The plan also emphasizes improving the inbound consumption environment by expanding visa-free access, increasing international flight routes, and streamlining tax refund procedures for foreign visitors. Initiatives such as “Shopping in China” aim to position the country as a global retail destination.

Experts say the implications of the policy extend beyond China’s borders. By strengthening domestic demand, Beijing could reshape global trade dynamics and create new opportunities for international businesses.

Chi Fulin, president of the China Institute for Reform and Development, estimates that aligning China’s share of global consumption with its manufacturing output could add at least $10 trillion to the global consumer market by 2035.

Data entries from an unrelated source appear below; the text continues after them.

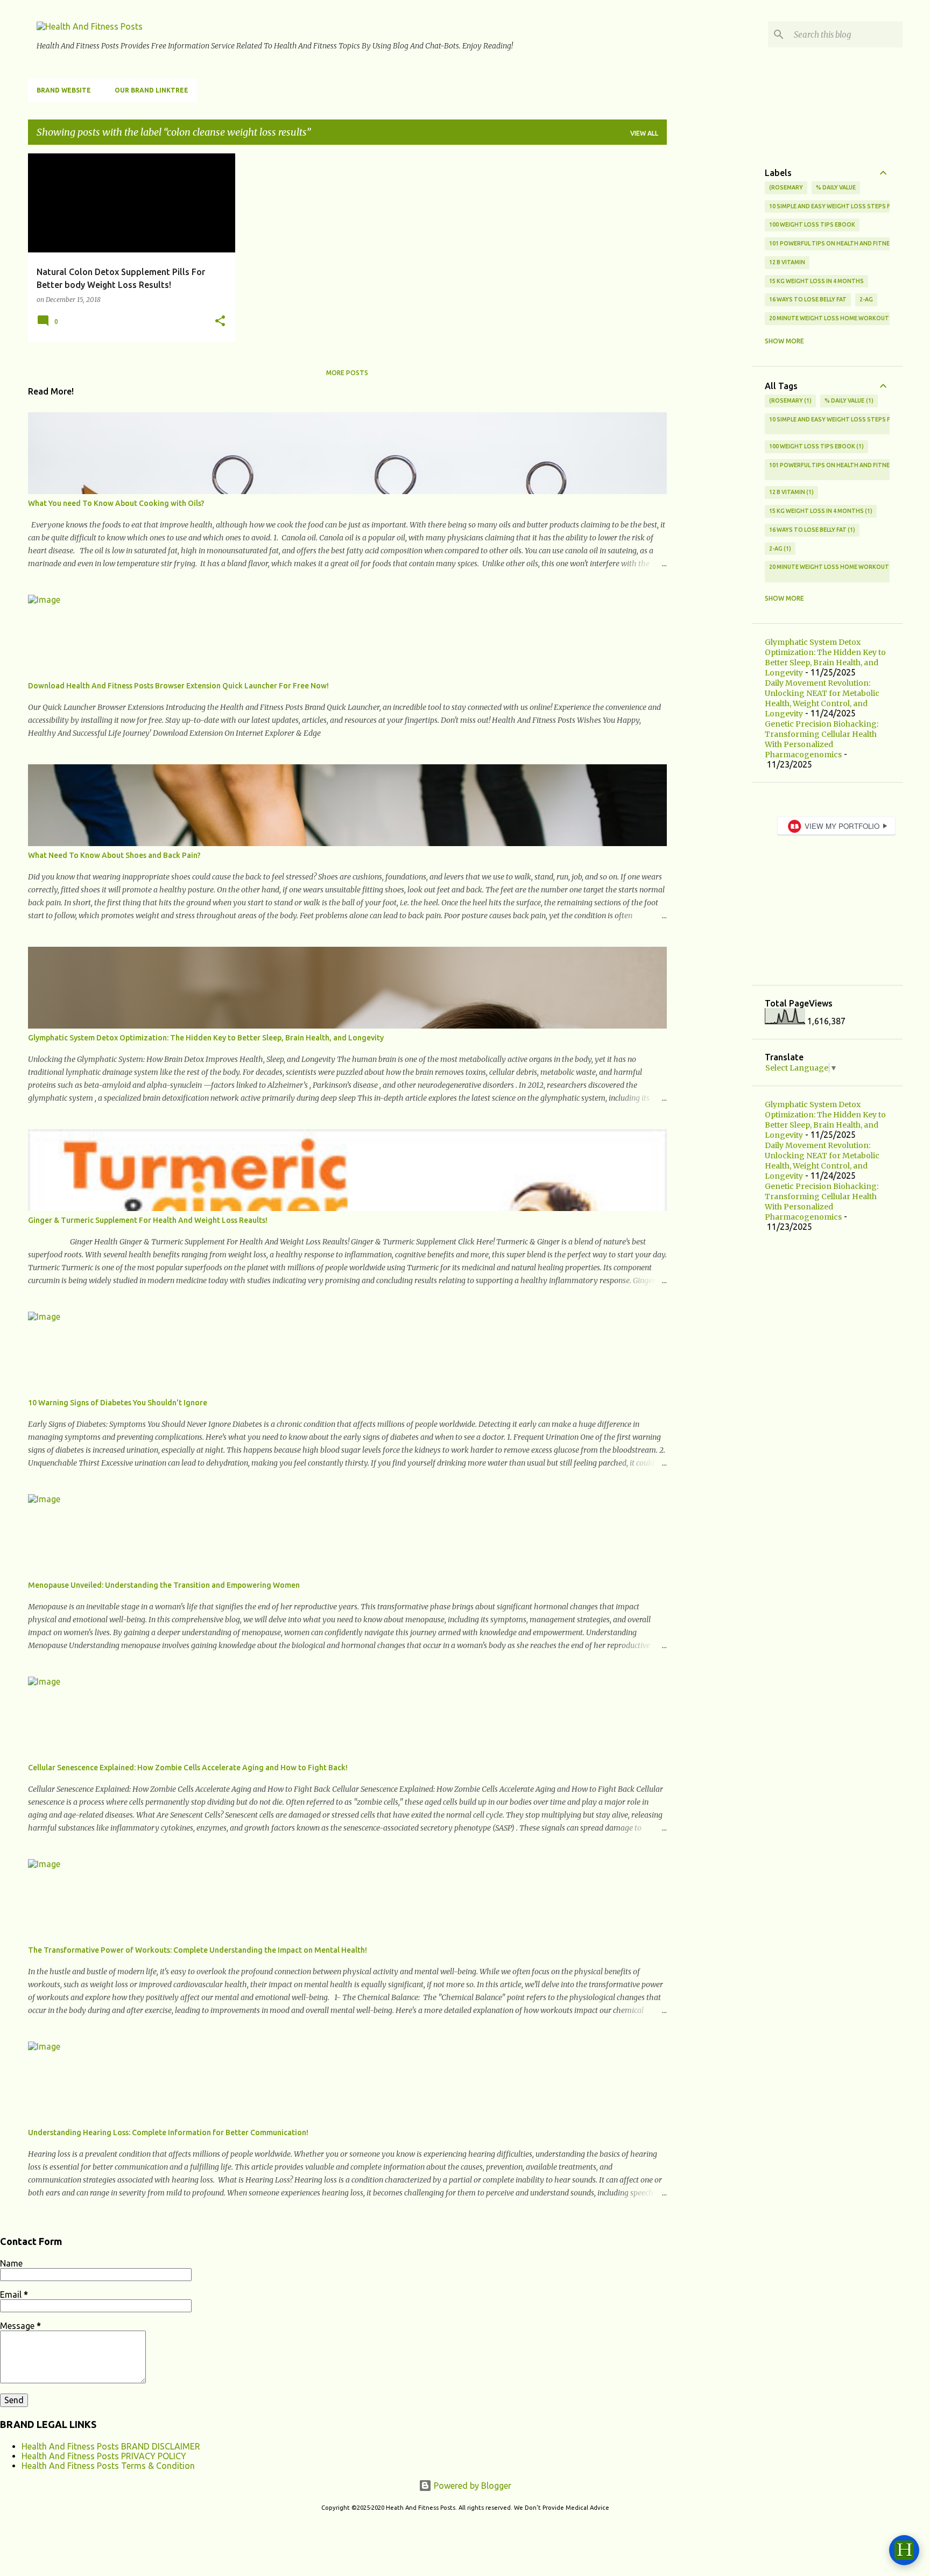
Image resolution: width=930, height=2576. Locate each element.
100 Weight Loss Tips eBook (812, 224)
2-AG (866, 299)
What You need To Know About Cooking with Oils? (116, 503)
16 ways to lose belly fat (808, 299)
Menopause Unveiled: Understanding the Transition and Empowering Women (164, 1585)
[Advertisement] (709, 314)
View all (644, 133)
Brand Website (64, 90)
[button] (220, 321)
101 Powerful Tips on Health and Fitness (833, 243)
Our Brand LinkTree (151, 90)
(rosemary (786, 187)
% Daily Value (836, 187)
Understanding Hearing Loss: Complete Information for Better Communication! (168, 2132)
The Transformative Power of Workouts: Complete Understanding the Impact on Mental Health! (197, 1950)
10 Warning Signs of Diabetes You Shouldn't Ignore (117, 1402)
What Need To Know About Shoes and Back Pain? (114, 855)
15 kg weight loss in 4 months (816, 281)
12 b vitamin (787, 262)
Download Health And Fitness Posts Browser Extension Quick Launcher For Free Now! (178, 685)
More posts (347, 372)
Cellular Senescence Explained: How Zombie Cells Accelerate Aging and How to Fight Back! (188, 1767)
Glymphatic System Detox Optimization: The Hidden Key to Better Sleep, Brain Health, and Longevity (206, 1037)
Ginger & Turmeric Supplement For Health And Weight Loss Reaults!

Similarly, Zou Jiayi, president of the Asian Infrastructure Investment Bank, said a consumption-driven growth model would support more balanced trade and stronger import-export dynamics, while also enabling China to contribute more significantly to global economic stability.

The plan has already boosted confidence among multinational companies operating in China. Business leaders say the focus on consumption, particularly in sectors such as health, lifestyle and technology, is creating new avenues for growth.

Industry observers say Chinese consumers are increasingly prioritising quality, design and experience over price, signalling a broader shift in market behaviour.

While challenges remain, including structural imbalances and income disparities, policymakers appear committed to sustaining momentum through coordinated reforms and long-term planning.

As China enters what officials describe as the “full-scale construction” phase of its 15th Five-Year Plan, the consumption-focused blueprint is expected to play a pivotal role in shaping the country’s economic trajectory in the years ahead.